New theory of dark matter based on the detection of unusual X-ray radiation from galaxies
Dark matter is increasingly puzzling. Around the world, physicists have been trying for decades to determine the nature of these matter particles, which do not emit light and are therefore invisible to the human eye. Their existence was postulated in the 1930s to explain certain astronomical observations. As visible matter, like the one that makes up the stars and the Earth, constitutes just 5 percent of the universe, it has been proposed that dark matter must represent 23 percent of what is out there. But to date and despite intensive research, it has proved impossible to actually identify the particles involved. Researchers at Johannes Gutenberg University Mainz (JGU) have now presented a novel theory of dark matter, which implies that dark matter particles may be very different from what is normally assumed. In particular, their theory involves dark matter particles which are extremely light—almost one hundred times lighter than electrons, in stark contrast to many conventional models that involve very heavy dark matter particles instead.
According to common theory, dark matter must exist because otherwise stars would not continue to rotate around the center of their galaxies as they in fact do. Among the particularly favored candidates for dark matter are so-called weakly interacting massive particles, or WIMPs. Researchers are searching for these in the Italian Gran Sasso underground laboratory, for example. But recent scientific publications in the field of astroparticle physics are increasingly taking the view that WIMPs are unlikely to be viable prospects when it comes to dark matter. "We, too, are currently actively on the search for possible alternatives," said Professor Joachim Kopp of Mainz University.
The physicist, together with his colleagues Vedran Brdar, Jia Liu, and Xiao-Ping Want, took a closer look at the results of observations undertaken by several independent groups in 2014. The groups reported the presence of a previously undetected spectral line, with an energy of 3.5 kiloelectron volts (keV), in x-ray light from distant galaxies and galaxy clusters. This unusual x-ray radiation might offer a clue to the nature of dark matter. It has been previously pointed out that dark matter particles might decay, thereby emitting x-rays. However, Joachim Kopp's team at the Mainz-based Cluster of Excellence on Precision Physics, Fundamental Interactions and Structure of Matter (PRISMA) is taking another approach.
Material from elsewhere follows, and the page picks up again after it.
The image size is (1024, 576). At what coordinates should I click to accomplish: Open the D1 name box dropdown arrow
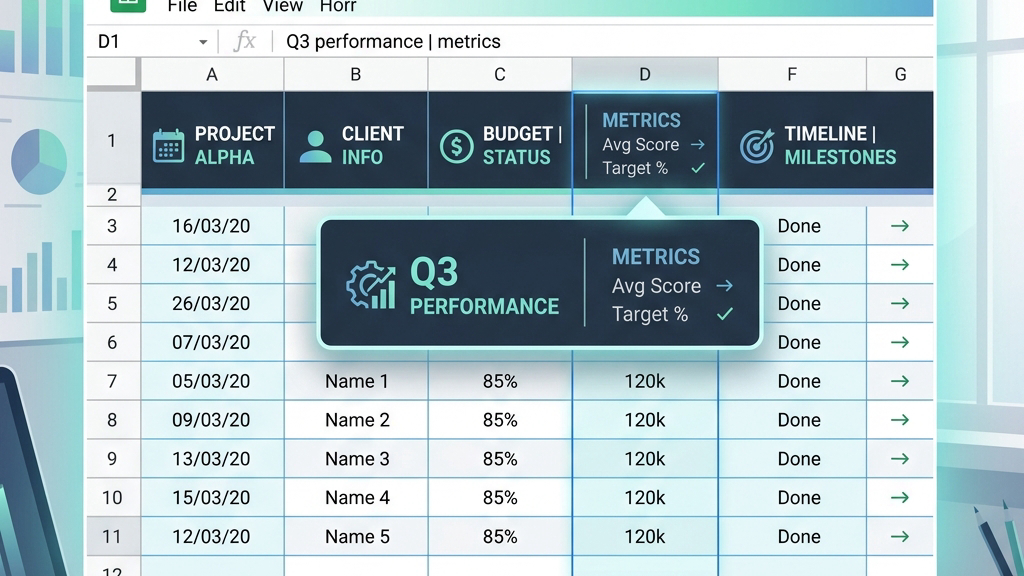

X-ray radiation produced by the annihilation of dark matter
The PRISMA researchers propose a scenario in which two dark matter particles collide, resulting in their mutual annihilation. This is analogous to what happens, for instance, when an electron meets with its antiparticle, a positron. "It has long been assumed that it would not be possible to observe such annihilation of dark matter if it were made of particles that light," explained Kopp. "We have subjected our new model to scrutiny and have compared it with experimental data, and it all fits together much better than in the case of older models."
According to Kopp's model, dark matter particles would be fermions with a mass of only a few kiloelectron volts, frequently called sterile neutrinos. Such lightweight dark matter is usually considered problematic because it makes it difficult to explain how galaxies could have been formed. "So far, we have been able to deal with these concerns," explained Kopp. "Our model provides an elegant way out." The supposition that the annihilation of dark matter is a two-step process is of crucial importance in this context: during the initial stage of the process, an intermediate state is formed, which later disintegrates into the observed x-ray photons. "The results of our calculations show that the resulting x-ray signature correlates closely with the observations and thus offers a novel explanation for these," added Kopp.
At the same time, the new model itself is so general that it will offer an interesting starting point for the search for dark matter even if it turns out that the spectral line discovered in 2014 has a different origin. Theoretical and experimental physicists at JGU are currently working on the proposed ESA mission e-ASTROGRAM, which aims at analyzing astrophysical x-ray radiation with previously unachieved accuracy.